As the delegates to the Constitutional Convention left Independence Hall for the last time, a woman stopped Benjamin Franklin and asked, "Well Doctor, do we have a monarchy or a republic?" Franklin replied: "Madam, you have a republic - if you can keep it."

At the back of the line, someone overheard George Washington remark, "This thing won't last twenty years."

Together we've learned how millions of Americans proved Washington wrong and Franklin right. They "kept the republic" - not always easily, often at great cost, not always in ways that served everyone equally.

But they did it. They did it through the difficulties of defining a new nation; through divisions over slavery that led to civil war; through economic convulsions that created both opportunity and catastrophe; through the emergence of the U.S. as a world power; through years of Cold War abroad and social revolution at home; down to defining a new role for the nation in the 21st century. They're still doing it.

It's time to join them. Remember the questions we've asked. What does it mean to be a democracy? How does a democratic society address tensions between majority rule and minority rights? How do the governed define their rights in relation to the powers of government? When we think of economic democracy, do we mean equality of opportunity or equality of condition or result? When we consider social democracy, we must ask who was welcome in the American family; who got excluded and why; did that change over time; and does a place at the table guarantee a full meal?

These questions guided you as students and they'll guide you as citizens.

We analyzed documents like the Declaration of Independence and the Gettysburg Address. You cried: "We fell short of these ideals" and you debated the contradictions between ideal and reality. But you did note that one of the interesting things about those documents was their authors' willingness to articulate those ideals despite the nation's limitations in meeting them.

Continue those discussions.
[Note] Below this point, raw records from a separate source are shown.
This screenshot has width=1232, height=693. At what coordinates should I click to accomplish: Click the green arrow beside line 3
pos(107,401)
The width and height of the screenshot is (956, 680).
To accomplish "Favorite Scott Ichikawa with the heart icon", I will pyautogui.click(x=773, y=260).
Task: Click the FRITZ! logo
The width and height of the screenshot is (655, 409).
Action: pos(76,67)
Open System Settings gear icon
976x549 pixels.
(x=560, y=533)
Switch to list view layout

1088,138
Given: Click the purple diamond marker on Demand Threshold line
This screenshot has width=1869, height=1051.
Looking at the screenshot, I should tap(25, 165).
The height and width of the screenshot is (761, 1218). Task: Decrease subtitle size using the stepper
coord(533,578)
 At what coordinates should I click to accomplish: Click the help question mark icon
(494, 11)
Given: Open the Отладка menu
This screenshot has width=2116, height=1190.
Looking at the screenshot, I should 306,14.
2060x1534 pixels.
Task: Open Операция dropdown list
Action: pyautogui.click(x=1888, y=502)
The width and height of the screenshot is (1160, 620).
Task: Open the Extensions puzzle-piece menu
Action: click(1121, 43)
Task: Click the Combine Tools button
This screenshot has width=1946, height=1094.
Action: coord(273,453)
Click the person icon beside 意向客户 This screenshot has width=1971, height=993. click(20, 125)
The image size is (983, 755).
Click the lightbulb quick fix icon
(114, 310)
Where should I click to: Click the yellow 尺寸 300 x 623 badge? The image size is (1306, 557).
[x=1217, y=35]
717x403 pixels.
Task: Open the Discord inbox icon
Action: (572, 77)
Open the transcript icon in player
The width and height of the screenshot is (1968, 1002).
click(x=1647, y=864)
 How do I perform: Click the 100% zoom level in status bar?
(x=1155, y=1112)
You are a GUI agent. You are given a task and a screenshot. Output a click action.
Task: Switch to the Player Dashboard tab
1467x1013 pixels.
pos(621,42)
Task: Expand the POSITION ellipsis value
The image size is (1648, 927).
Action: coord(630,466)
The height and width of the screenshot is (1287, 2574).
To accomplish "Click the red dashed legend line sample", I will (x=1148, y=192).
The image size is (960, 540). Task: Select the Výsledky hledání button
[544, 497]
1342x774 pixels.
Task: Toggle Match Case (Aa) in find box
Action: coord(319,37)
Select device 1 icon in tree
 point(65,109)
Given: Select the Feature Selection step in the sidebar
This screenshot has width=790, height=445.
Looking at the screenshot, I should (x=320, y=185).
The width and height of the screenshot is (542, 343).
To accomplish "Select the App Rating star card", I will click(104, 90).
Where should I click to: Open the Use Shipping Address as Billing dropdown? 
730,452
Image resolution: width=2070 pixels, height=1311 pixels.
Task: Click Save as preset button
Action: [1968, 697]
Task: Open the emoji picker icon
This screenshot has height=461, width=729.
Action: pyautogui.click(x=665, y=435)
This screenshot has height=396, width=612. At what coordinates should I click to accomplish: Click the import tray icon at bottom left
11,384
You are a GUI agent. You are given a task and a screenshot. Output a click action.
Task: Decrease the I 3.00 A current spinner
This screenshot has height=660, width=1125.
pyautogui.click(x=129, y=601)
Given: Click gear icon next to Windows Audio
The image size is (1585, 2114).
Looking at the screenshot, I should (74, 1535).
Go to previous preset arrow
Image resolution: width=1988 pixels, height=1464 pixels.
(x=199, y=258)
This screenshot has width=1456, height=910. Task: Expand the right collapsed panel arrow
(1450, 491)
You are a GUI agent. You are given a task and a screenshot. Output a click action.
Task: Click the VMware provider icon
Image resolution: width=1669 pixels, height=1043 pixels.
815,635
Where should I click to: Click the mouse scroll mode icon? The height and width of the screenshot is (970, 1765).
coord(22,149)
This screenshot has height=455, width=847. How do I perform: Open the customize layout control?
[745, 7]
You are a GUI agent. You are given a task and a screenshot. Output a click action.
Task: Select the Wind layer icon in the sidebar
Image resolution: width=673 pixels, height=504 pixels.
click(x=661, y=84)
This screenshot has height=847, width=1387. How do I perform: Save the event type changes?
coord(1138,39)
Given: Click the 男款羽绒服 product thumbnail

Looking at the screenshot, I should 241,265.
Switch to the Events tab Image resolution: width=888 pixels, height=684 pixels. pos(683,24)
Don't be cynical - although a superficial reading of history can certainly induce cynicism. Understand that the lot of a citizen in a democracy is knowing that living up to our ideals is an unfinished task and likely to remain so. It's still a worthy one.

It's your turn to keep the republic. Not to celebrate what was or what is - although there's much to celebrate - but to help achieve what the nation could be, should be. That, the philosopher Camus reminds us, is the highest form of patriotism. It's also the most demanding and the most dangerous form of patriotism, for it requires not unquestioning loyalty but thoughtful, informed criticism. Such criticism isn't always welcome, but it's always necessary.

Last September I asked you: When did the American Revolution end? Today you know the answer: It hasn't. And you're part of it.

Vic Henningsen is a teacher and historian.